▸ SELECTED PASSAGE
----------

Solikamsk

Solikamsk Pulp and Paper Combine

Main types of products:

paper pulp for the production of gunpowder

filter paper & cushioning cardboard

graph paper & wrapping paper

Workers of the Solikamsk Pulp and Paper Combine near the paper-making machine БДМ№1 in one of the workshops of this enterprise. Solikamsk, Molotov region. 1940s.
Photo from the museum of JSC «Solikamskbumprom»

Workers of the Solikamsk Pulp and Paper Combine at work at the timber exchange of this enterprise. Solikamsk, Molotov region. 1940s.
Photo from the museum of JSC «Solikamskbumprom»

Cable cranes of the Solikamsk Pulp and Paper Combine. Solikamsk, Molotov region. 1940s
Photo from the museum of JSC «Solikamskbumprom»

Workers of the acid shop at the Solikamsk Pulp and Paper Combine checking equipment. Solikamsk, Molotov region. 1940s.
Photo from the museum of JSC «Solikamskbumprom»

Backwater of the Solikamsk Pulp and Paper Combine. Solikamsk, Molotov region. 1940s
Photo from the museum of JSC «Solikamskbumprom»

Water channel for wood supply at the Solikamsk Pulp and Paper Combine. Solikamsk, Molotov region. 1940s
Photo from the museum of JSC «Solikamskbumprom»

Production facilities of the Solikamsk Pulp and Paper Combine. Solikamsk, Molotov region. 1940s
Photo from the museum of JSC «Solikamskbumprom»

Bleaching shop of the Solikamsk Pulp and Paper Combine. Solikamsk, Molotov region. 1940s
Photo from the museum of JSC «Solikamskbumprom»

The bleaching and drying shop of the Solikamsk Pulp and Paper Combine. Solikamsk, Molotov region. 1940s
Photo from the museum of JSC «Solikamskbumprom»

The Heat and Power Station of the Solikamsk Pulp and Paper Combine. Solikamsk, Molotov region. 1940s.
Photo from the museum of JSC «Solikamskbumprom»

----------

▸ TASK SET
1. Put this sentence from the Solikamsk combine page into Spanish: "Workers of the acid shop at the Solikamsk Pulp and Paper Combine checking equipment."
2. Copy the Solikamsk combine page between "Workers of the Solikamsk Pulp and Paper Combine near" and "equipment. Solikamsk, Molotov region. 1940s.", inclusive, and swap "Workers" for "Employees" wherever it occurs.
The lines after this point are separate material, unrelated to the Solikamsk combine page.

▸ RECORDED INFORMATION
----------

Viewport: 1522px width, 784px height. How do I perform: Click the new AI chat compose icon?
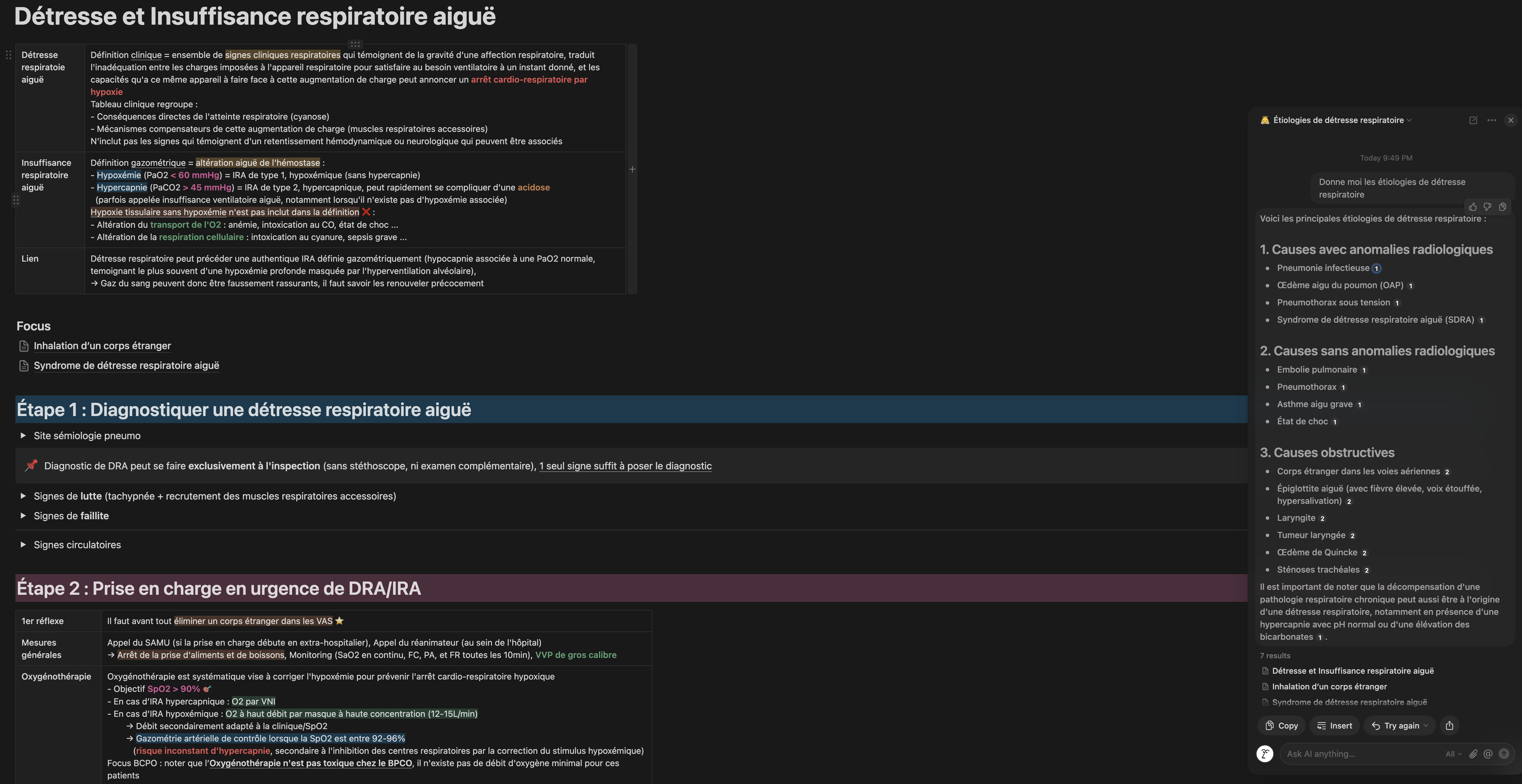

----------

▸ TASK RESULTS
1. Trabajadores del taller de ácido del Combinado de Celulosa y Papel de Solikamsk revisando el equipo.

2.
Employees of the Solikamsk Pulp and Paper Combine near the paper-making machine БДМ№1 in one of the workshops of this enterprise. Solikamsk, Molotov region. 1940s.
Photo from the museum of JSC «Solikamskbumprom»

Employees of the Solikamsk Pulp and Paper Combine at work at the timber exchange of this enterprise. Solikamsk, Molotov region. 1940s.
Photo from the museum of JSC «Solikamskbumprom»

Cable cranes of the Solikamsk Pulp and Paper Combine. Solikamsk, Molotov region. 1940s
Photo from the museum of JSC «Solikamskbumprom»

Employees of the acid shop at the Solikamsk Pulp and Paper Combine checking equipment. Solikamsk, Molotov region. 1940s.